Dr. Newton Miguel Moraes Richa é Médico do Trabalho, Professor dos cursos de Pós-Graduação em Engenharia de Segurança do Trabalho e em Engenharia de Manutenção da UFRJ, representante da UFRJ na Comissão Nacional de Segurança Química – CONASQ – vinculada ao Ministério do Meio Ambiente e Diretor Executivo da Quantum SMS Auditoria, Consultoria e Treinamento.
Em artigo anterior abordamos o conceito de “Alfabetização Ecológica”, proposto pelo físico Fritjof Capra em seu livro “A Teia da Vida”, por sua importância na construção e educação de comunidades sustentáveis, com base nas lições extraídas do estudo dos ecossistemas.
A seguir, focalizamos o conceito de “Alfabetização em Saúde”, inserido na Política de Saúde implantada pela União Europeia no período 2008/2013 e definido como o desenvolvimento de habilidades para compreender adequadamente as informações sobre saúde e tornar-se apto(a) a fazer julgamentos fundamentados ao longo da vida.
Dedicamos um terceiro artigo ao tema “Alfabetização em Química”, em função da crescente presença dos produtos químicos em praticamente todas as atividades humanas, acarretando riscos às pessoas, instalações e ao ambiente, a curto, médio e longo prazos, e pelo fato do Brasil ser hoje o quinto maior produtor químico mundial.
Parte considerável das lesões e doenças que hoje afligem a humanidade decorre de exposições de natureza variada a substâncias tóxicas, por meio da inalação de poluentes dispersos no ar, da ingestão de água e alimentos veiculadores de resíduos químicos ou mesmo da sua absorção através da pele e mucosas externas. Tais exposições podem ocorrer nos diversos ambientes – lar, trabalho, lazer e transporte – em que vive o homem.

▶ **LINHAS DO CONJUNTO**
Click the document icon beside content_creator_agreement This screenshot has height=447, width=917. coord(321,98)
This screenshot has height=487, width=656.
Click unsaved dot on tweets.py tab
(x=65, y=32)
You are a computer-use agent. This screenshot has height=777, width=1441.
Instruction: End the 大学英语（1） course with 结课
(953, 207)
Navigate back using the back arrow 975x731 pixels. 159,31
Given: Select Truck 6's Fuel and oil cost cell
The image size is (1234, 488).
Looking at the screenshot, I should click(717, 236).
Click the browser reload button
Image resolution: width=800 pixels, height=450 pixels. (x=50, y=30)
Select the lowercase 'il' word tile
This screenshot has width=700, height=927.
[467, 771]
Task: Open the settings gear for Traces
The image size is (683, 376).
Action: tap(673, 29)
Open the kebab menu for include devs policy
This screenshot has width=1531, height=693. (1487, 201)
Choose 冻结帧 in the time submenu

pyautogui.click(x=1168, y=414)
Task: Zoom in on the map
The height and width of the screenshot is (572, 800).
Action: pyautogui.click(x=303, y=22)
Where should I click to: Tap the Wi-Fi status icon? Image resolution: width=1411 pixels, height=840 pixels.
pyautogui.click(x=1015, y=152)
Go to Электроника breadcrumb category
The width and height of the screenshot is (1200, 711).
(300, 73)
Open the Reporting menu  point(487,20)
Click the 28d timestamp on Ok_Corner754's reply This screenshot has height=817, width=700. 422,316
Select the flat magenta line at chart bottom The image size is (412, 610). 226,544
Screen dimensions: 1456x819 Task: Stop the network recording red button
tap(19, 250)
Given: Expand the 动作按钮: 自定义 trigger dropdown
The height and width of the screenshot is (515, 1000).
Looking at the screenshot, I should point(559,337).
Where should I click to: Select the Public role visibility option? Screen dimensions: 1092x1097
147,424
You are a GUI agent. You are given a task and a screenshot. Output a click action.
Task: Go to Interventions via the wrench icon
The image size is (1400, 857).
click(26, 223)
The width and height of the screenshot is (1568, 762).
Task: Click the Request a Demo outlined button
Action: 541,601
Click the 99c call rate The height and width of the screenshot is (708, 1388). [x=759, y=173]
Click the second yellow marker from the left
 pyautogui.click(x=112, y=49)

▶ **TAREFA**
Transcreva do texto fornecido o trecho que começa em "Dedicamos um terceiro" e termina em "vive o homem.". Baseie-se somente no texto fornecido.

▶ **RESPOSTA**
Dedicamos um terceiro artigo ao tema “Alfabetização em Química”, em função da crescente presença dos produtos químicos em praticamente todas as atividades humanas, acarretando riscos às pessoas, instalações e ao ambiente, a curto, médio e longo prazos, e pelo fato do Brasil ser hoje o quinto maior produtor químico mundial.
Parte considerável das lesões e doenças que hoje afligem a humanidade decorre de exposições de natureza variada a substâncias tóxicas, por meio da inalação de poluentes dispersos no ar, da ingestão de água e alimentos veiculadores de resíduos químicos ou mesmo da sua absorção através da pele e mucosas externas. Tais exposições podem ocorrer nos diversos ambientes – lar, trabalho, lazer e transporte – em que vive o homem.